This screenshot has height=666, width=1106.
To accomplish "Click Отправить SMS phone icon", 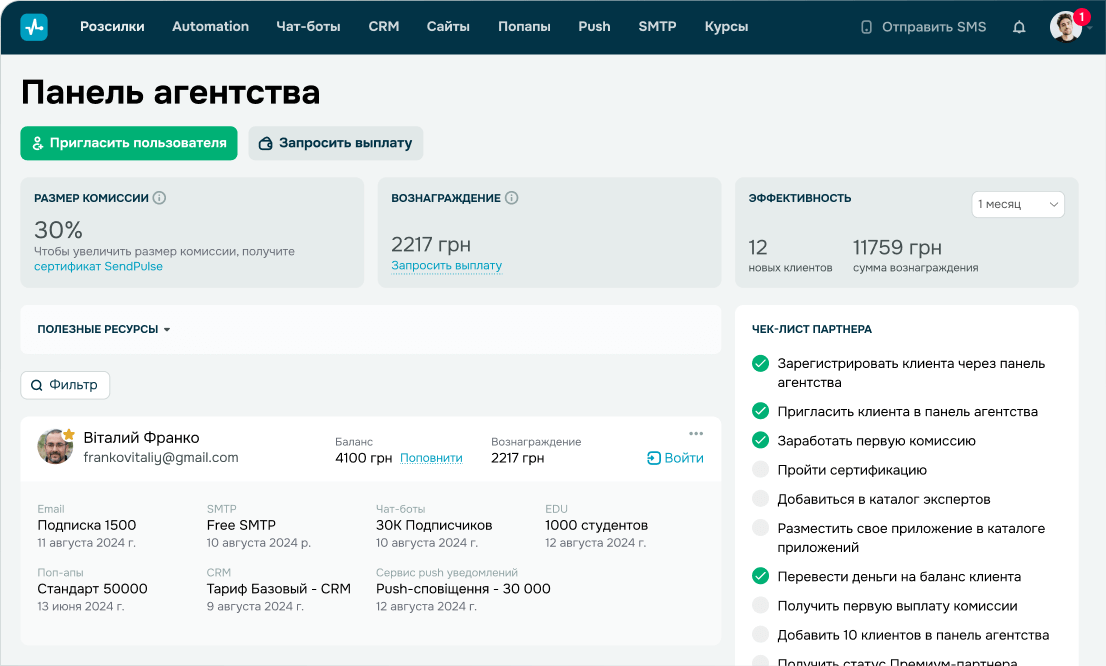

==

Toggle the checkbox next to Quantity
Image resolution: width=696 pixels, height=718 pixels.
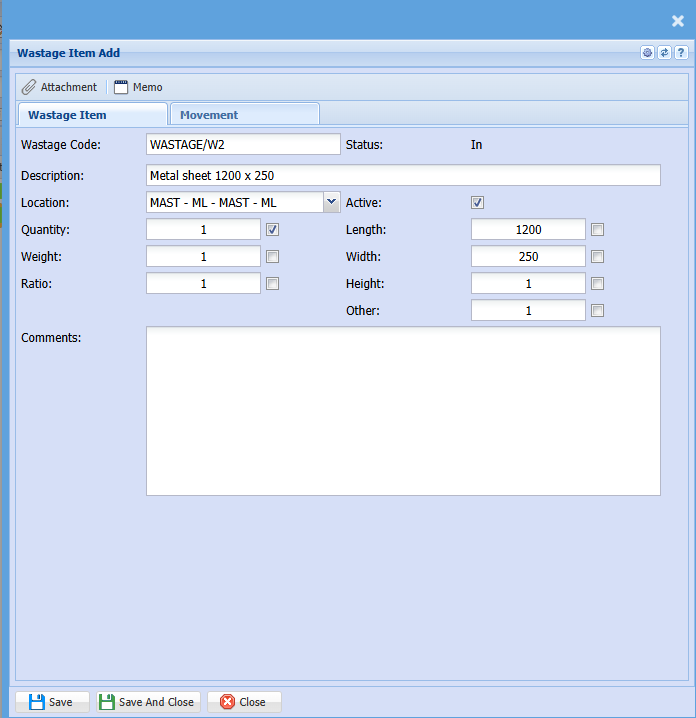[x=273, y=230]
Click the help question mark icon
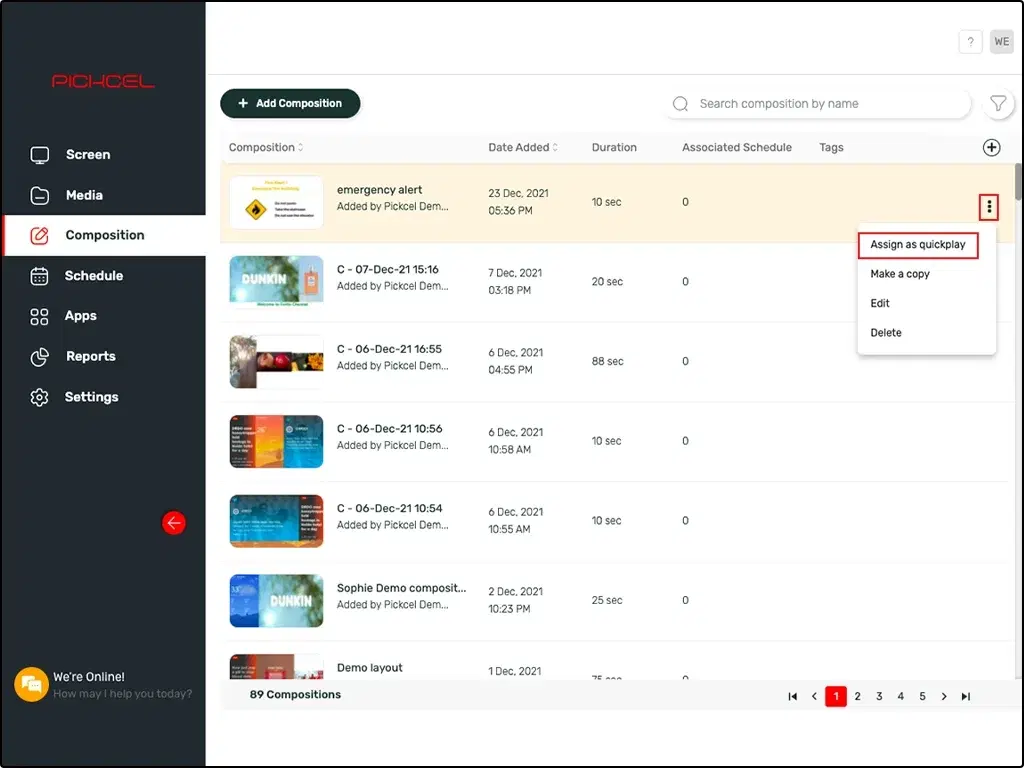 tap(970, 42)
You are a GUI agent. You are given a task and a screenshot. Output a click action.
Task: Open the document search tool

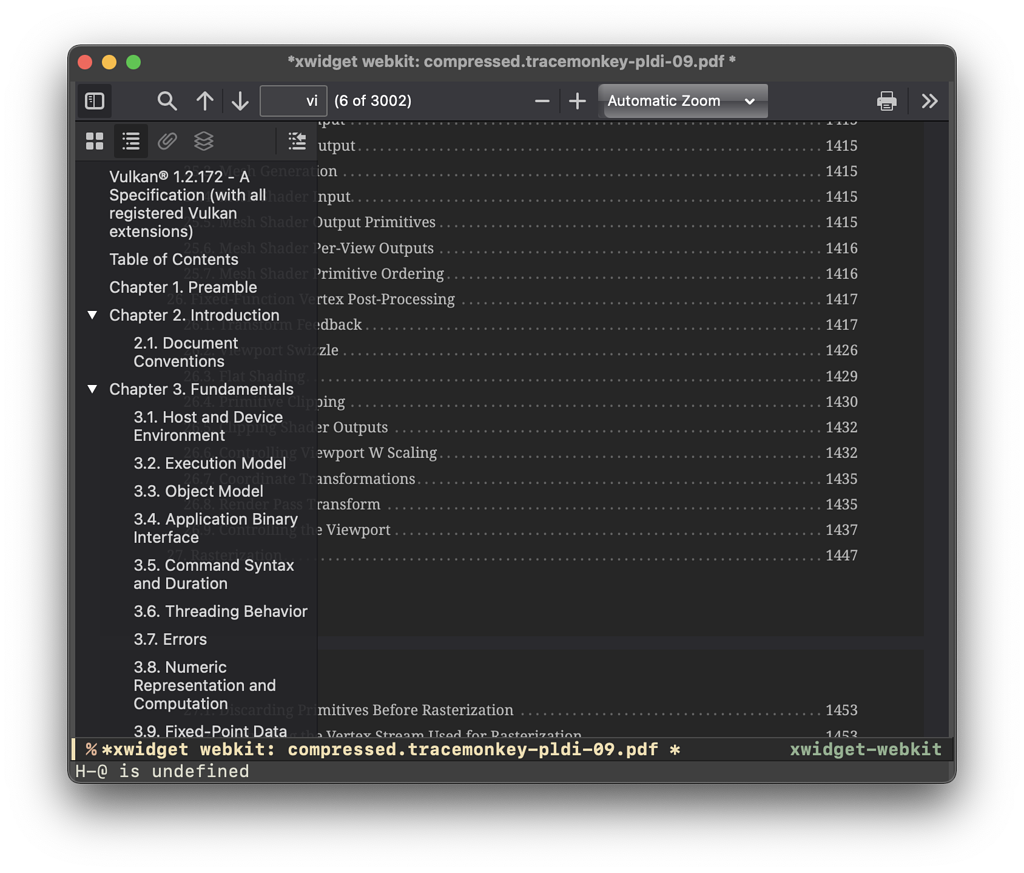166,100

## Work order
In the entries above, find each line with the word "screenshot" and copy it.

## Answer area
This screenshot has height=666, width=1106.
You are a GUI agent. You are given a task and a screenshot. Output a click action.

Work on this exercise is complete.